Hepatotoxicity is primarily-caused by oxidative stress and mitochondrial dysfunction; and, it is the principal factor that restricts the clinical efficacy of cyclophosphamide (Cpd), which is a chemotherapeutic drug that is frequently-used. The antioxidant capabilities have been demonstrated by dapagliflozin (Dapa), which is an inhibitor of sodium-glucose co-transporter-2 (SGLT2). Silymarin (Sil) is a chemical that is extracted from milk thistle. Researches have demonstrated that silymarin has hepatoprotective and antioxidant properties.
Aim.
This study aimed to compare the hepatoprotective effects of dapagliflozin to silymarin in a rat model of Cpd-induced liver injury.
Material and methods.
Negative control, vehicle (2 % aqueous sodium carboxy methylcellulose CMC), Cpd (30 mg/kg/ day, Intraperitoneal (ip), Dapa + Cpd (3 mg/kg/day, oral), and Sil + Cpd (200 mg/kg/day, oral) were the five groups that were randomly assigned to fifty rats. Each group consisted of ten rats. Following a period of ten days, evaluation the levels of alanine aminotransferase (ALT) and aspartate aminotransferase (AST) in the serum; while, malondialdehyde (MDA), reduced glutathione (GSH), and superoxide dismutase (SOD) enzyme were all measured in liver tissues; and histological inspection was also performed on the samples.
Results and discussion.
Levels of ALT, AST, and MDA were each considerably-increased by Cpd, while the levels of GSH and SOD were decreased (
P
< 0.05). Treatment with either Dapa or Sil each with Cpd resulted in a significant amelioration of these alterations (
P
< 0.05 compared to controls). The results of the study demonstrate that Dapa was more effective than Sil in lowering MDA levels and increasing of GSH and SOD levels (
P
< 0.05).

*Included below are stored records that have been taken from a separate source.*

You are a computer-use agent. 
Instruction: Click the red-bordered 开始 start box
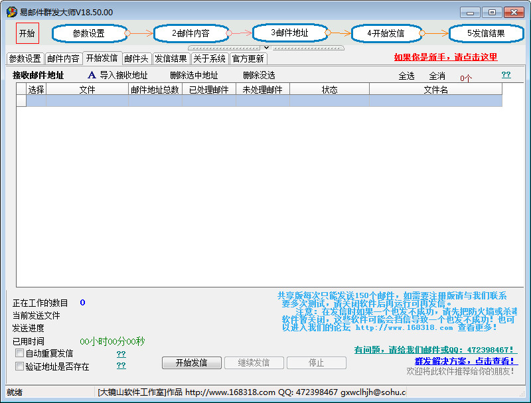tap(27, 33)
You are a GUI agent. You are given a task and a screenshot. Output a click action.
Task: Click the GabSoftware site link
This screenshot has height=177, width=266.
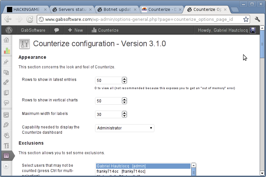point(33,30)
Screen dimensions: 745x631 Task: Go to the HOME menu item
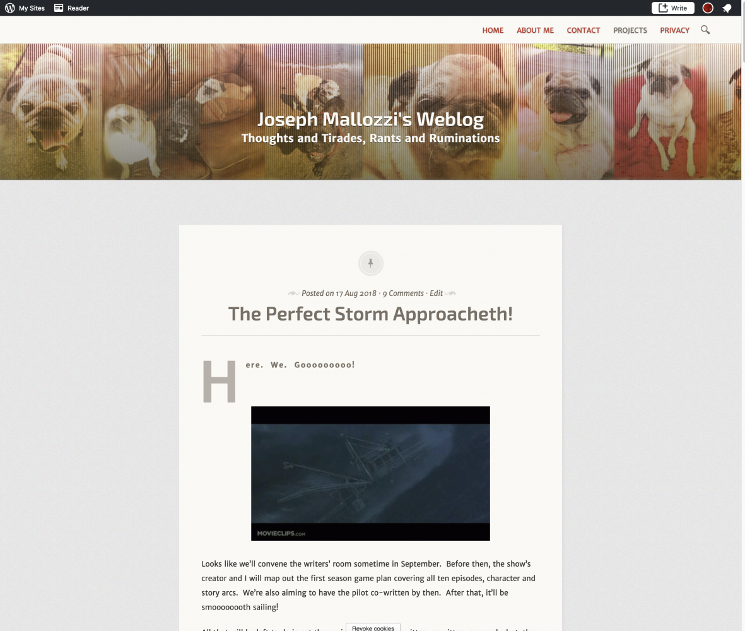[x=493, y=30]
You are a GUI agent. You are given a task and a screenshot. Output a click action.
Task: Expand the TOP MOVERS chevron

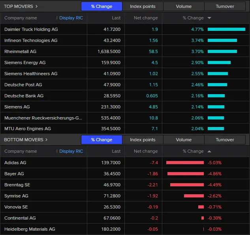coord(36,6)
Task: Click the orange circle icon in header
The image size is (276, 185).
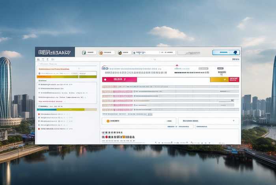Action: (101, 52)
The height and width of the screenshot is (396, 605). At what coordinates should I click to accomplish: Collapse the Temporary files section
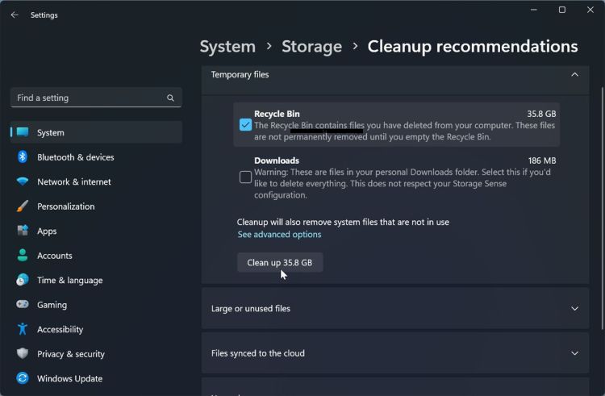(574, 75)
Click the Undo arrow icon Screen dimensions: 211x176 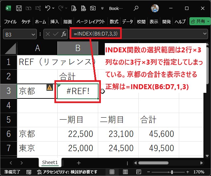pyautogui.click(x=48, y=8)
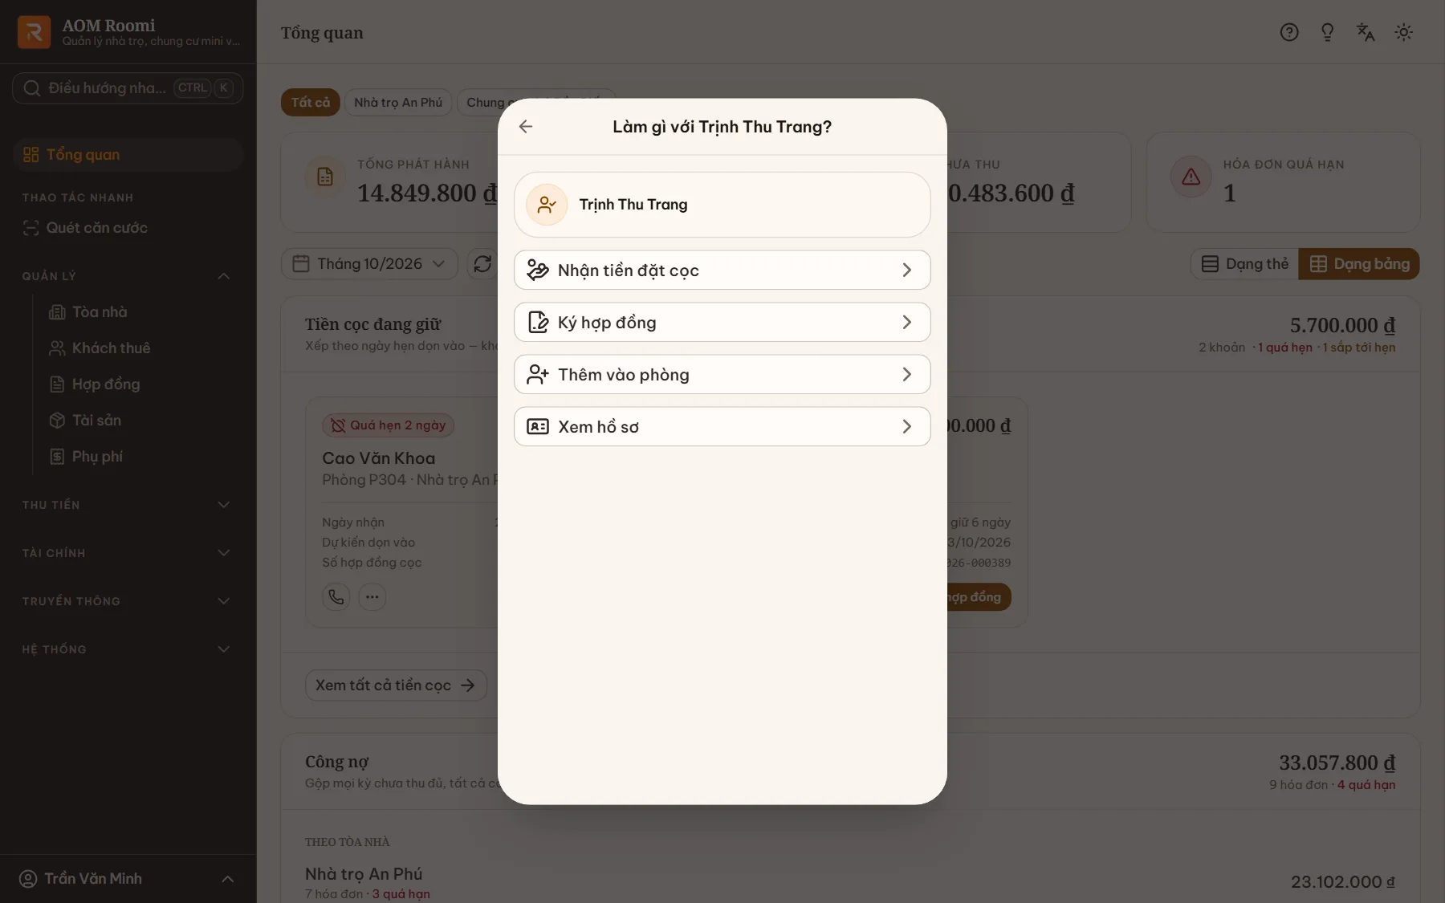Select the Nhà trọ An Phú tab
The width and height of the screenshot is (1445, 903).
[398, 103]
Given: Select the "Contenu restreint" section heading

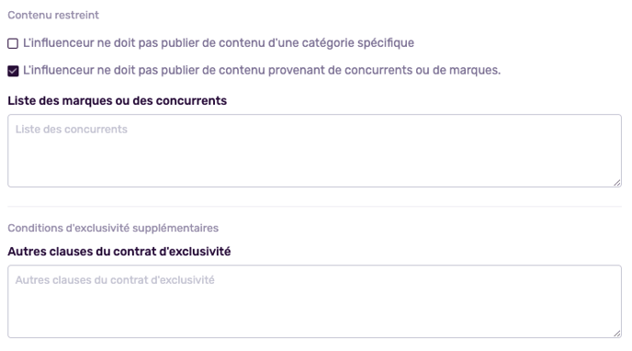Looking at the screenshot, I should (53, 15).
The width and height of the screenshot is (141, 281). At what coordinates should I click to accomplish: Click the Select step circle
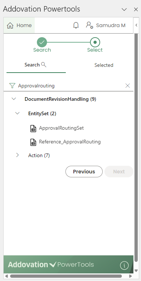(x=95, y=42)
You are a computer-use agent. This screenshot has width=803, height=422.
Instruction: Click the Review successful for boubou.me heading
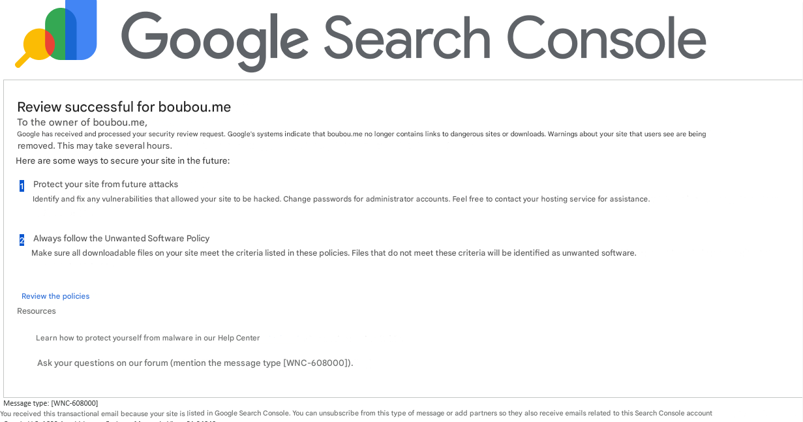124,107
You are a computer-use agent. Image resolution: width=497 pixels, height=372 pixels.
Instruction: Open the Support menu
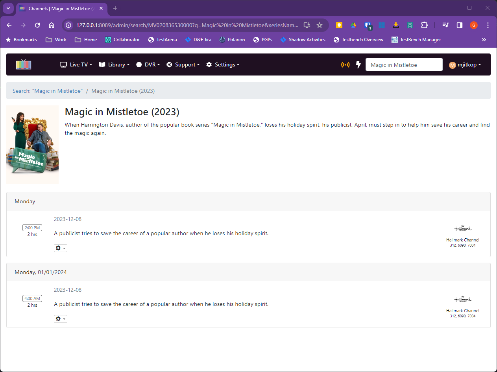pyautogui.click(x=183, y=64)
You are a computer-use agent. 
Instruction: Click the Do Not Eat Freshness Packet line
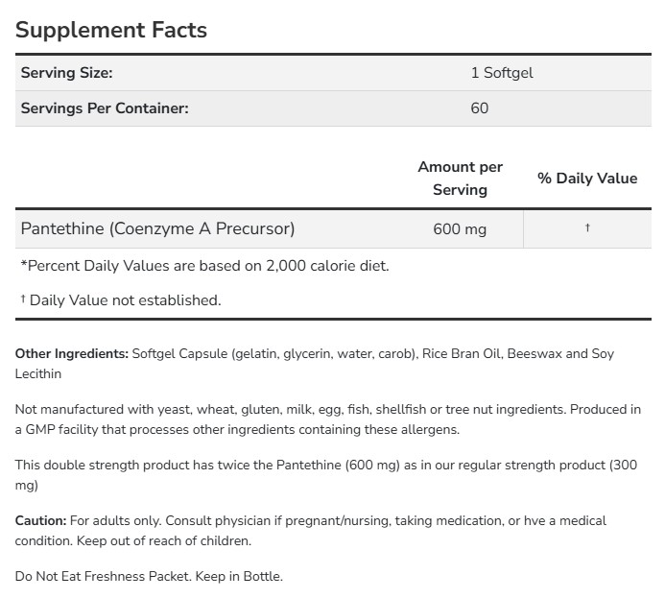(149, 577)
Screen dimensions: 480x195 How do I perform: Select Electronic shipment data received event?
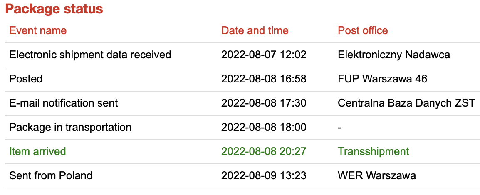tap(90, 55)
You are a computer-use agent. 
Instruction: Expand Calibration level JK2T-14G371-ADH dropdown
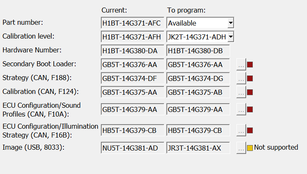click(x=230, y=37)
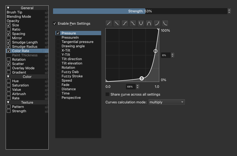Image resolution: width=237 pixels, height=156 pixels.
Task: Select Brush Tip in the settings list
Action: pyautogui.click(x=15, y=12)
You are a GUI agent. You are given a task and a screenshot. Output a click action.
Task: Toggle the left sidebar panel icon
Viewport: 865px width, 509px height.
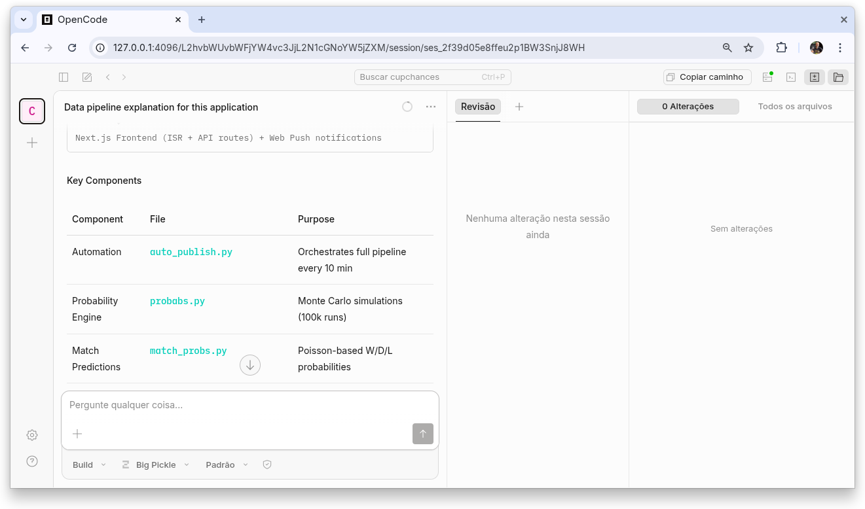click(x=64, y=77)
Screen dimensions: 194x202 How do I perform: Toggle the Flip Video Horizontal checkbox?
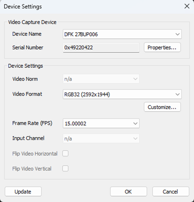[x=66, y=153]
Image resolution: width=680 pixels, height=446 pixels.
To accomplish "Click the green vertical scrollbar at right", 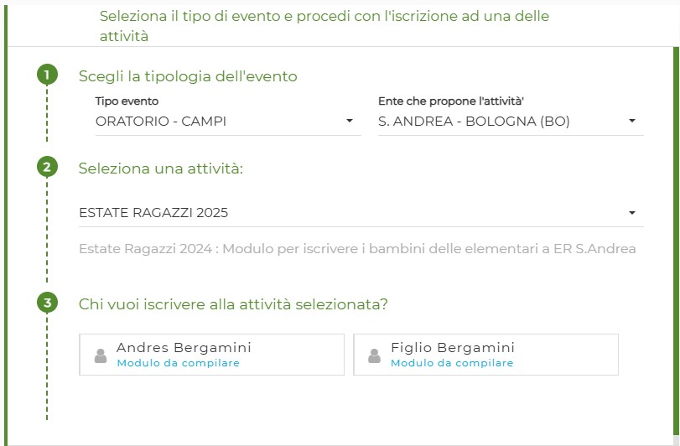I will coord(676,241).
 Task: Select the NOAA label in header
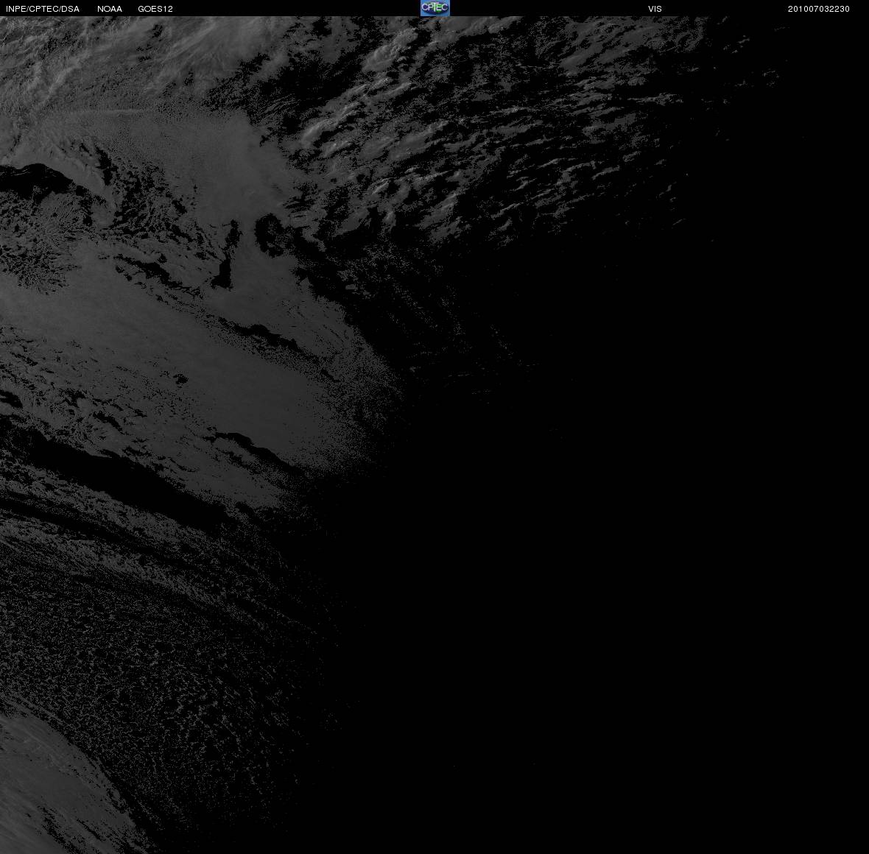pyautogui.click(x=109, y=9)
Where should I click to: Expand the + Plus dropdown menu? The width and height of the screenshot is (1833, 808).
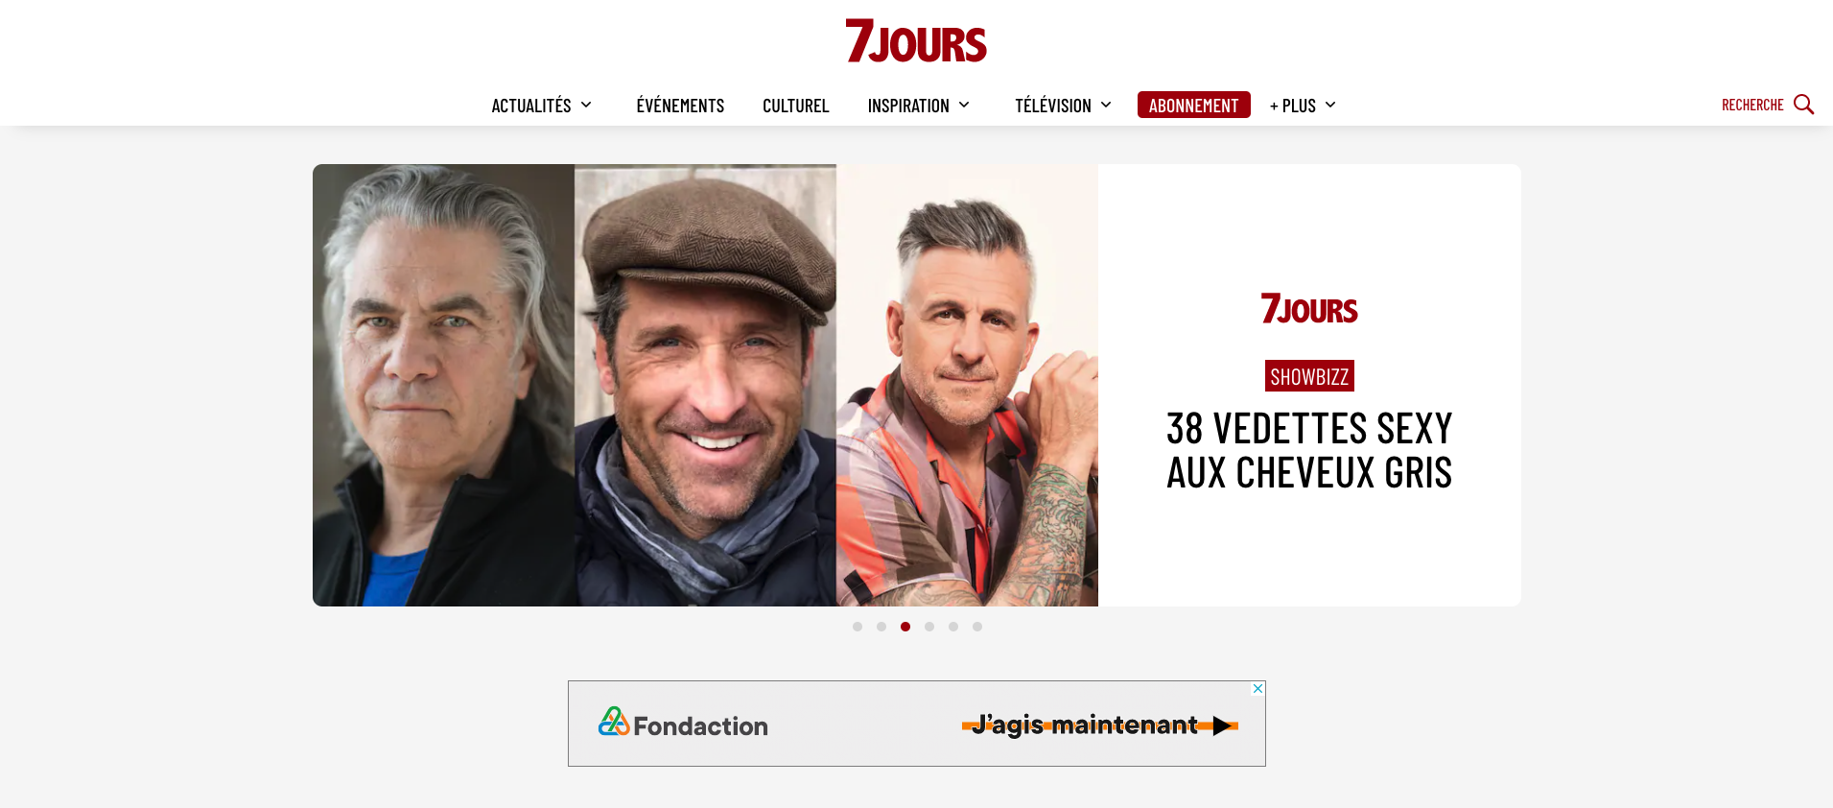click(x=1303, y=106)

In the Dapa (Group IV), the histological examination revealed that the hepatic architecture had been intact, and there was only slight increase in vascular congestion.
Conclusion.
Both dapagliflozin and silymarin each confer comparable hepatoprotective effects against Cpd-induced liver injury, possibly through attenuation of oxidative stress and preservation of hepatocyte integrity. The study adds to current evidence supporting the use of each of these agents in hepatic injury models. However, unlike the study of Satyam et al (2024) which investigated their combined effect, this study highlights their individual efficacy in a cyclophosphamide-specific toxicity model.